**Activity**
Please retype the entries below exactly, only from their first line through the line containing "Task: Check the Guarded Host checkbox", leaving every picture out.

============================================================

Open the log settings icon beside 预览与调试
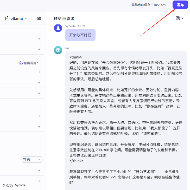The image size is (190, 190). click(x=178, y=18)
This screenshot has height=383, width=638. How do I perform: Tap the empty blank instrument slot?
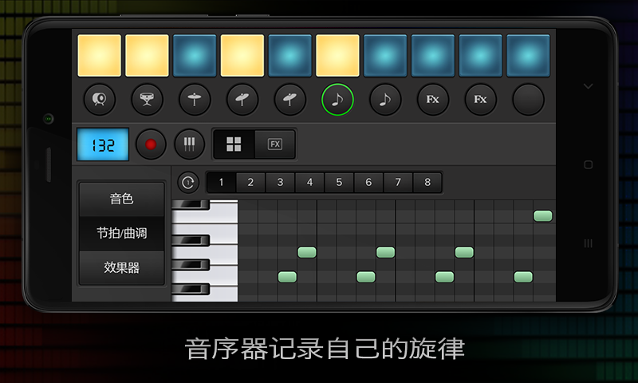pyautogui.click(x=528, y=100)
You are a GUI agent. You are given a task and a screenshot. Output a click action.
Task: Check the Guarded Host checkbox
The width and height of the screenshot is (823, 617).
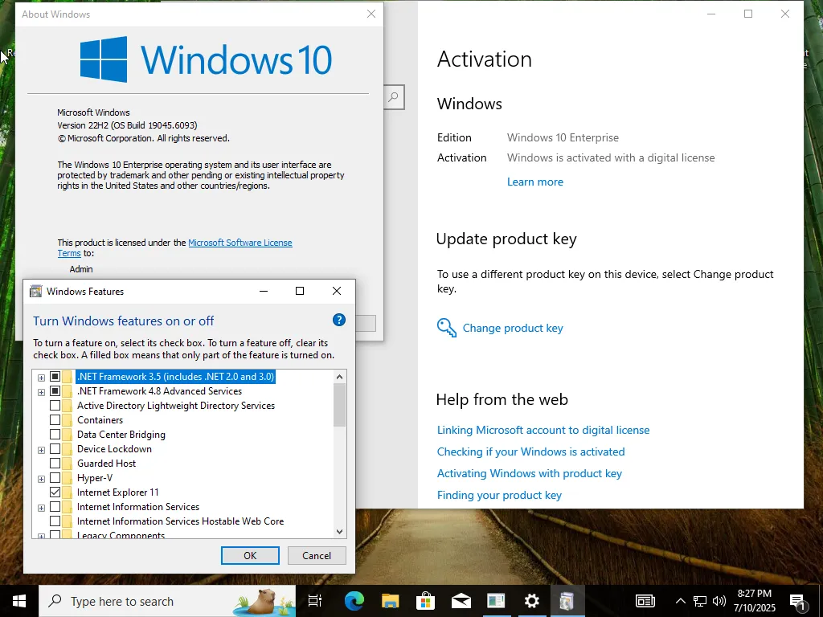[55, 464]
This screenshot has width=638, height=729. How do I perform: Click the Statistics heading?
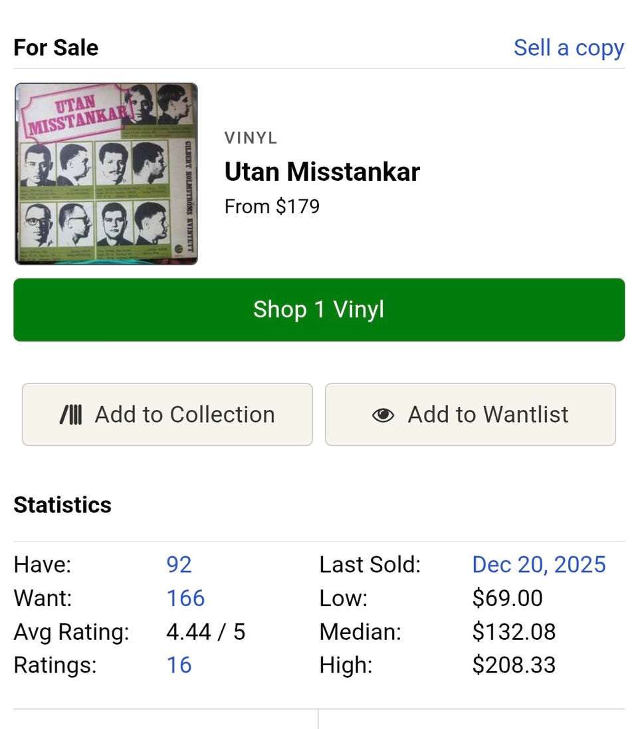click(62, 505)
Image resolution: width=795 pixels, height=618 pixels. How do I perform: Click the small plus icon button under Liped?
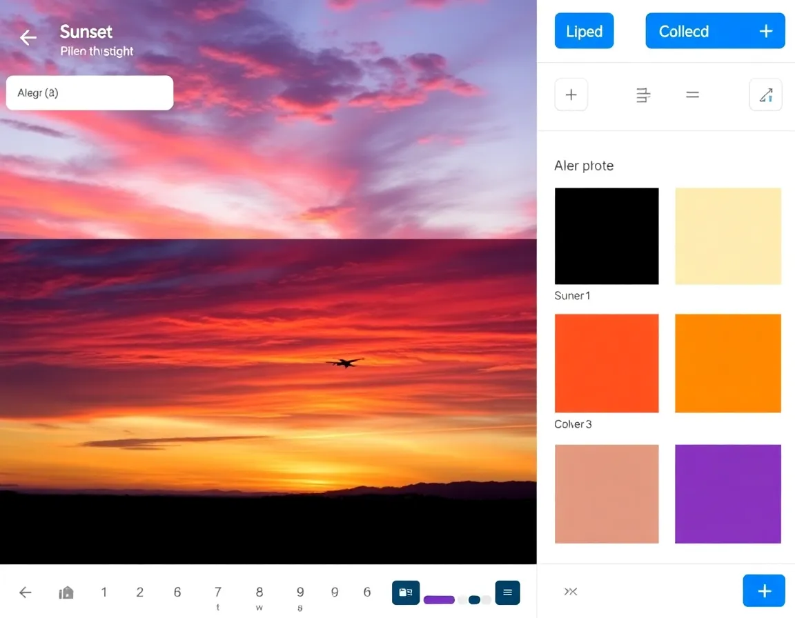click(571, 95)
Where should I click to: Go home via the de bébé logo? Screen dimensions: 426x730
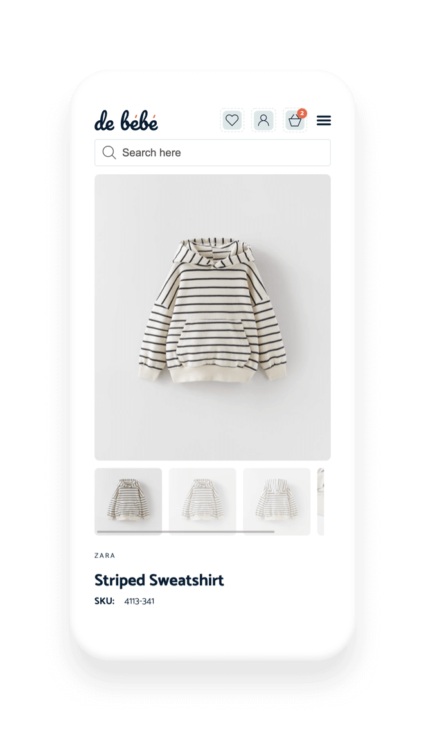(x=126, y=121)
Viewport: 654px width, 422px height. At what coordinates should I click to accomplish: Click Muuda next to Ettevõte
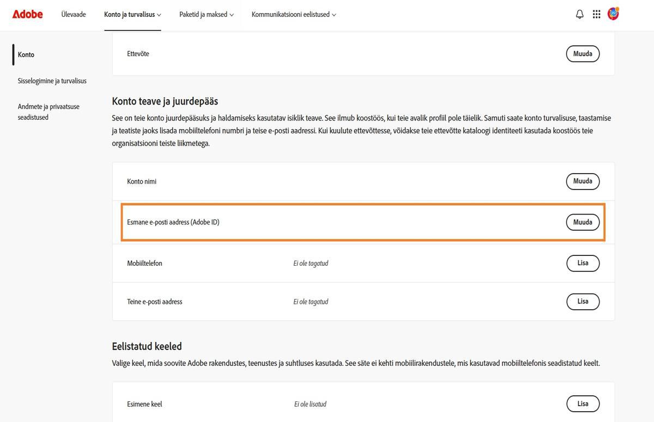click(583, 53)
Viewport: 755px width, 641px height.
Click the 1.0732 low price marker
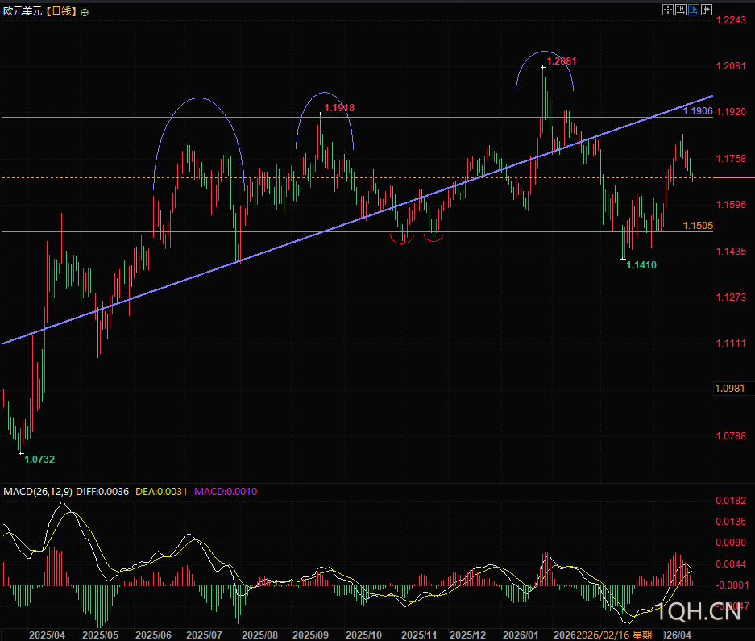(x=39, y=459)
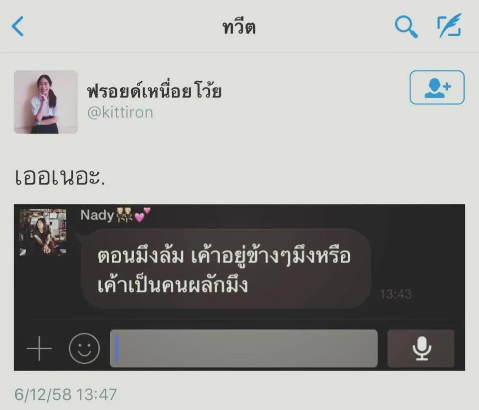Tap the dancing twins emoji after Nady
Viewport: 479px width, 410px height.
124,214
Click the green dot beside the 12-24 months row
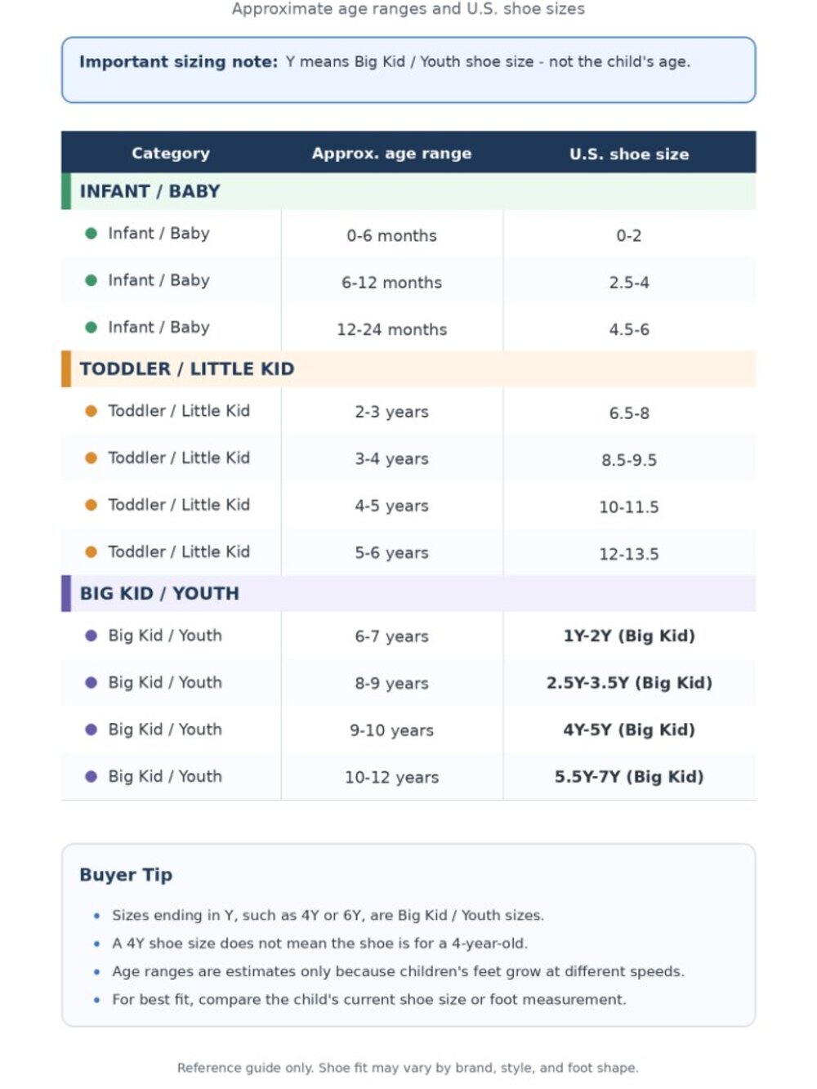Image resolution: width=817 pixels, height=1089 pixels. pos(92,328)
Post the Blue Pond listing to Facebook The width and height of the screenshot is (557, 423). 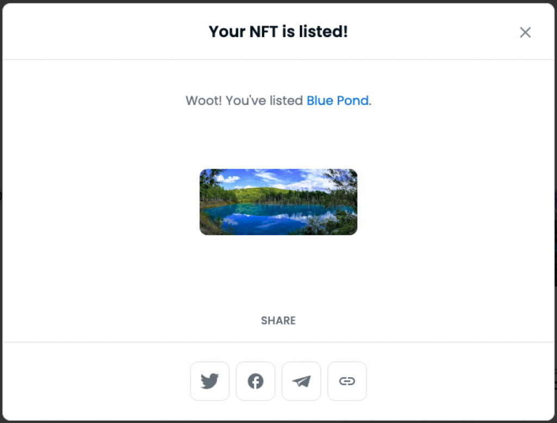pyautogui.click(x=256, y=381)
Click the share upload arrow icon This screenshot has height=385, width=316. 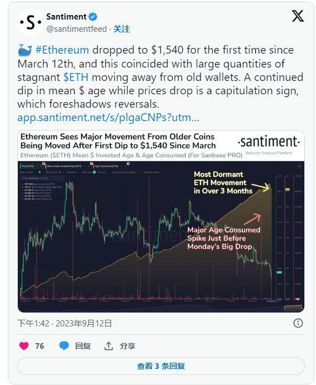(109, 346)
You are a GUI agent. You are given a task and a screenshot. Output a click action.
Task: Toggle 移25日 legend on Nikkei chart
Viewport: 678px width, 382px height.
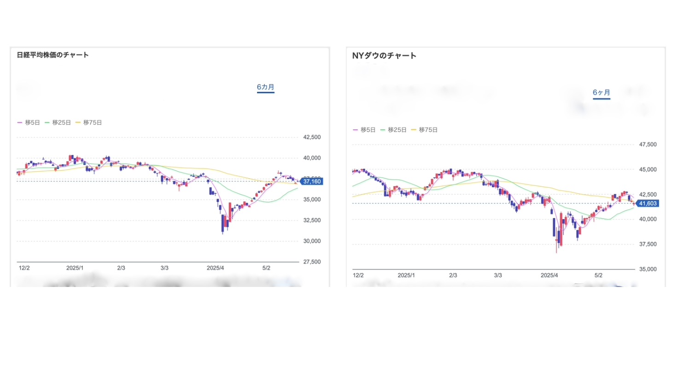click(58, 123)
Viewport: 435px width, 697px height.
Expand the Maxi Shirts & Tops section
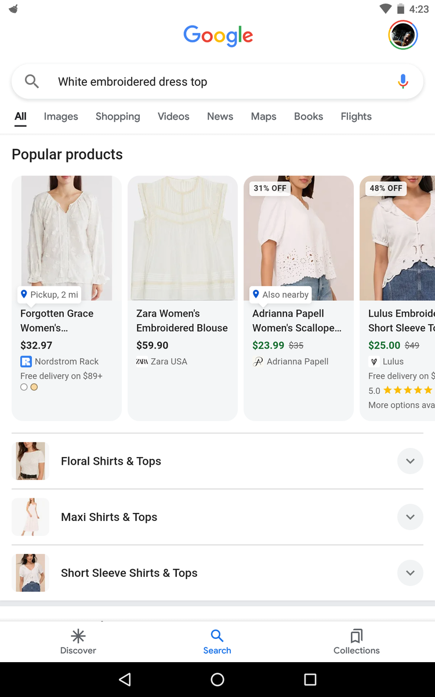click(410, 517)

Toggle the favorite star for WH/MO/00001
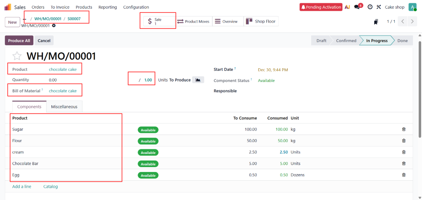click(17, 56)
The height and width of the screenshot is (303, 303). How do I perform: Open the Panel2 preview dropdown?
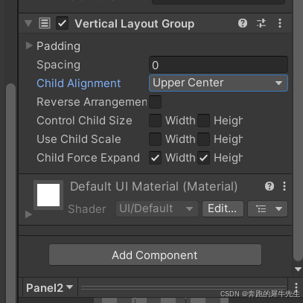[x=50, y=288]
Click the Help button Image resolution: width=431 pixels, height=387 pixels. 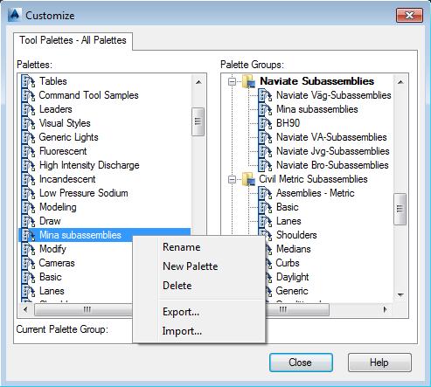pos(379,363)
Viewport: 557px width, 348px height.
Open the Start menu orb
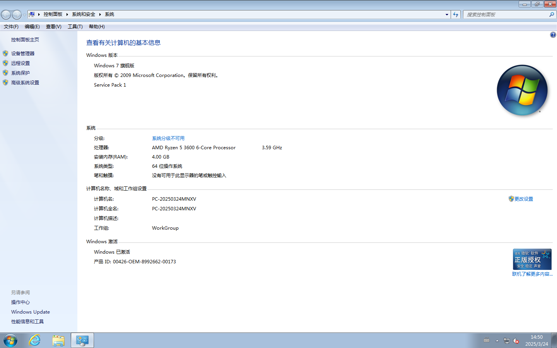coord(10,341)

============================================================

**Result of the task**
Open the log settings icon beside 预览与调试
The image size is (190, 190). click(x=178, y=18)
This screenshot has height=383, width=638. How do I perform: Tap the empty blank instrument slot?
pyautogui.click(x=528, y=100)
You are a GUI agent. You are given a task and a screenshot. Output a click action.
Task: Check the Guarded Host checkbox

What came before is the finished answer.